Renamo reactivating political activity in Manica and Sofala

Maputo (AIM) – The Mozambican rebel movement Renamo has relaunched its political activity in the central provinces of Sofala and Manica, with formal visits by Renamo delegations, including Renamo parliamentarians, to the provincial governors, Helena Taipo and Alberto Mondlane.

Source: Renamo reactivating political activity in Manica and Sofala – The Zimbabwean 09.02.2017

Judging by the footage of these meetings shown on Tuesday by the independent television station, STV, they took place in a cordial atmosphere, with the provincial governments guaranteeing that Renamo can undertake peaceful political activity unhindered throughout the provinces.

These meetings are the latest fruits of the Renamo truce that took effect on 27 December. Since that date, there have been no further Renamo ambushes on the country’s roads, and no clashes between Renamo gunmen and members of the defence and security forces.

Renamo parliamentary deputy Manuel Pereira, who headed the delegation that met with Helena Taipo, told reporters that his party’s political activities in Sofala will resume this week. He said he had received security guarantees from the Sofala provincial government.

Thus local Renamo offices that had shut down during the peak of hostilities will reopen, and Renamo officials who had gone into hiding are being urged to resume their activities.

Pereira said his delegation will now relaunch Renamo political work in Dondo and Nhamatanda districts, following this up with a mass rally in the densely populated Beira neighbourhood of Munhava. At these activities, the Renamo Sofala provincial political delegate, Albano Bulaunde, will be presented to the public. Bulaunde has been out of circulation for months: he had gone into hiding for fear of what Renamo calls “death squads”.

Bulande had claimed his name was on a list of people to be eliminated by the “death squads”. So he locked up the Renamo provincial office in Beira, and all the smaller offices in Beira neighbourhoods, and made himself scarce. Pereira said that Bulaunde and the entire Renamo machinery in Sofala are now working again.

Taipo told reporters that, since the declaration of the truce, ten schools shut down last year because of Renamo military activities have now reopened, and roads that had been obstructed have been cleared.

Provincial government spokesperson Helcio Canda confirmed that the government has given the Renamo Sofala political delegation security guarantees, so that Renamo is free to work in any corner of the province.

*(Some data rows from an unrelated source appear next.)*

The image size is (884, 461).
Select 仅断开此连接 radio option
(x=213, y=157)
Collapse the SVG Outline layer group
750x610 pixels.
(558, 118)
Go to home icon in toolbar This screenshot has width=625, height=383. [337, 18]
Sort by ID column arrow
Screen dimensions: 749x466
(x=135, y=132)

The next step in this apparent normalization will be the reappearance in public of Renamo leader Afonso Dhlakama, who is still living in a military base in the Sofala district of Gorongosa. Wednesday’s issue of the independent newssheet “Mediafax” suggests that Renamo wants its leader to reappear as soon as possible, and certainly no later than April. He is regarded as Renamo’s trump card for the municipal elections scheduled for late 2018.

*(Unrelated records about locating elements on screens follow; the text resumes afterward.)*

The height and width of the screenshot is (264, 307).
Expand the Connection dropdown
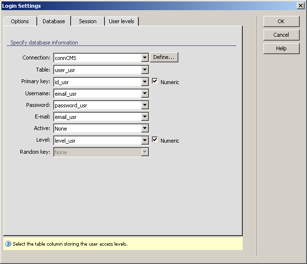pyautogui.click(x=145, y=58)
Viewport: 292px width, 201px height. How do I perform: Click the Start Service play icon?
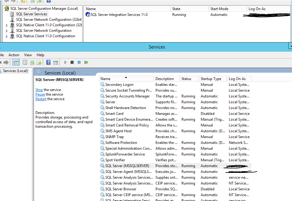pos(65,62)
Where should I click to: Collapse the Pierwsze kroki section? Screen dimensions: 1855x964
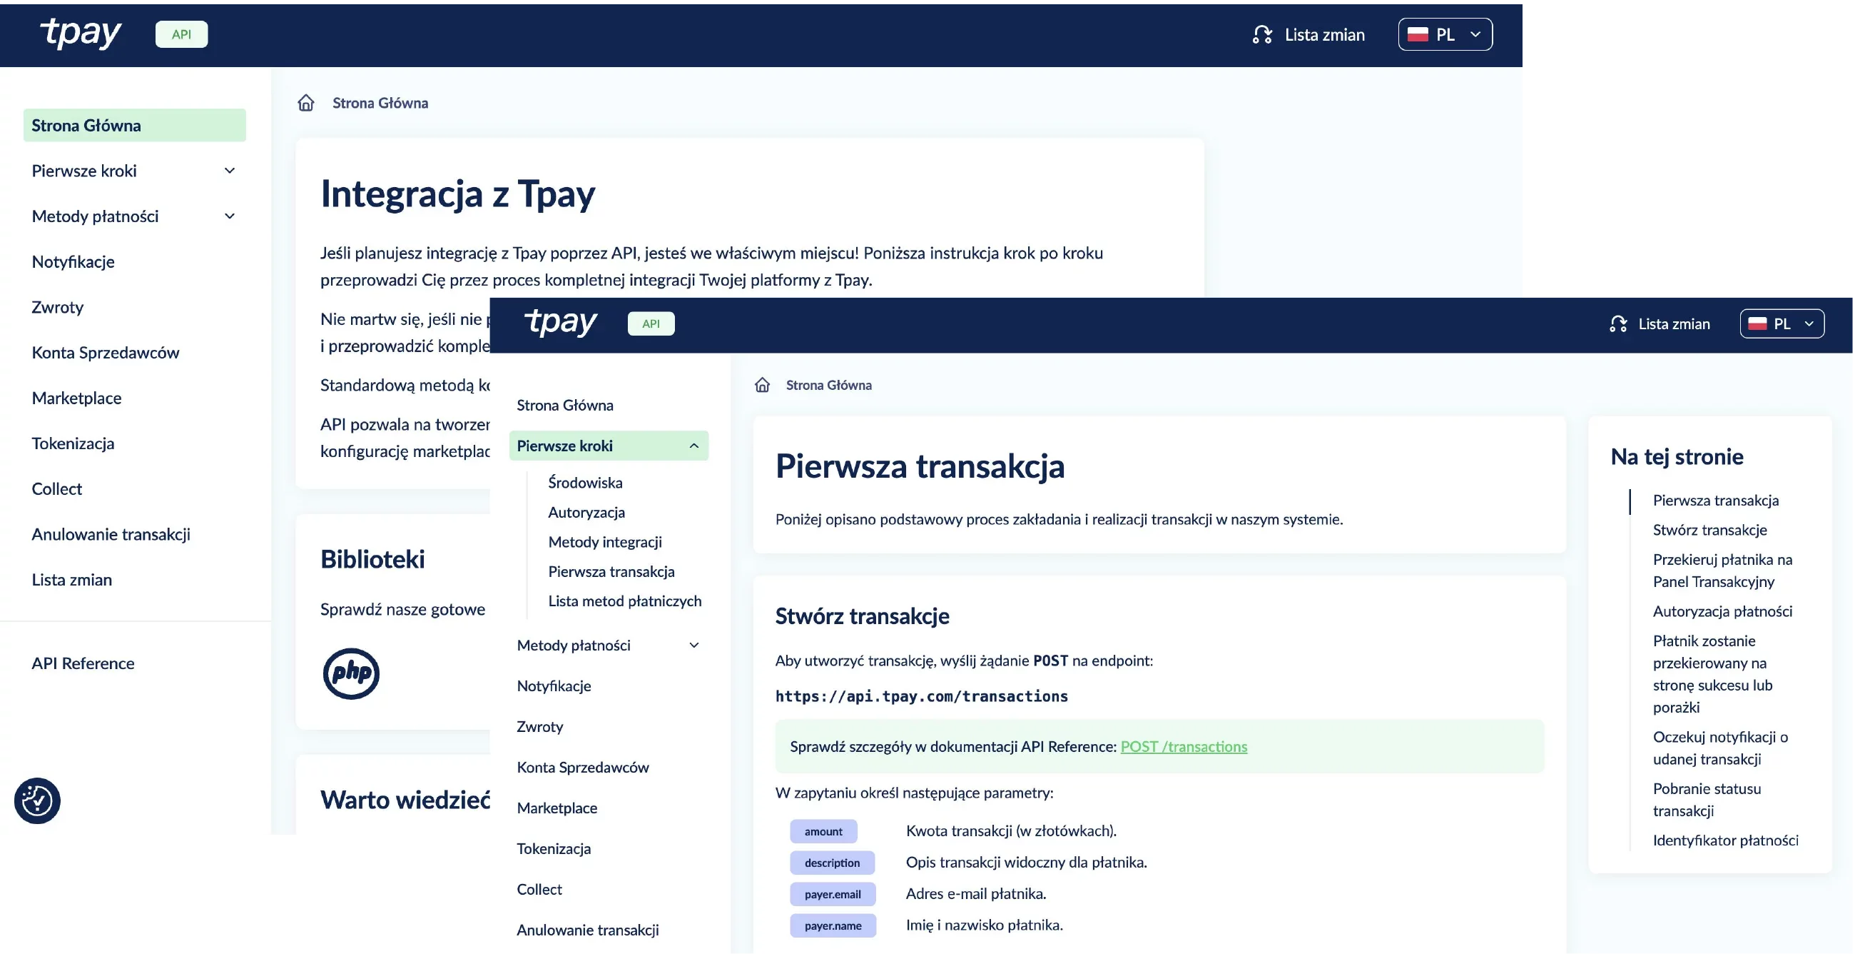click(693, 445)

Outstanding problems are to be settled by two working groups appointed by President Filipe Nyusi and by Dhlakama on Monday. One group will deal with decentralization, and the other with military issues.

“Decentralisation” has become shorthand for Renamo’s demand that it be allowed to govern the six provinces where it claims, untruthfully, to have won the 2014 general elections. Currently, provincial governors are appointed by the President of the Republic. Changing this system, so that the governors are elected, either directly or by the provincial assemblies, would require a constitutional amendment.

The key military issue is to dismantle and disarm Renamo’s illicit militia. This will involve incorporating some of the Renamo gunmen into the armed forces (FADM) and the police.

Renamo wants constitutional amendments and changes to the legislation concerning provincial governments to be deposited in the country’s parliament, the Assembly of the Republic, in time for them to be debated early in the forthcoming parliamentary sitting, due to begin in late February.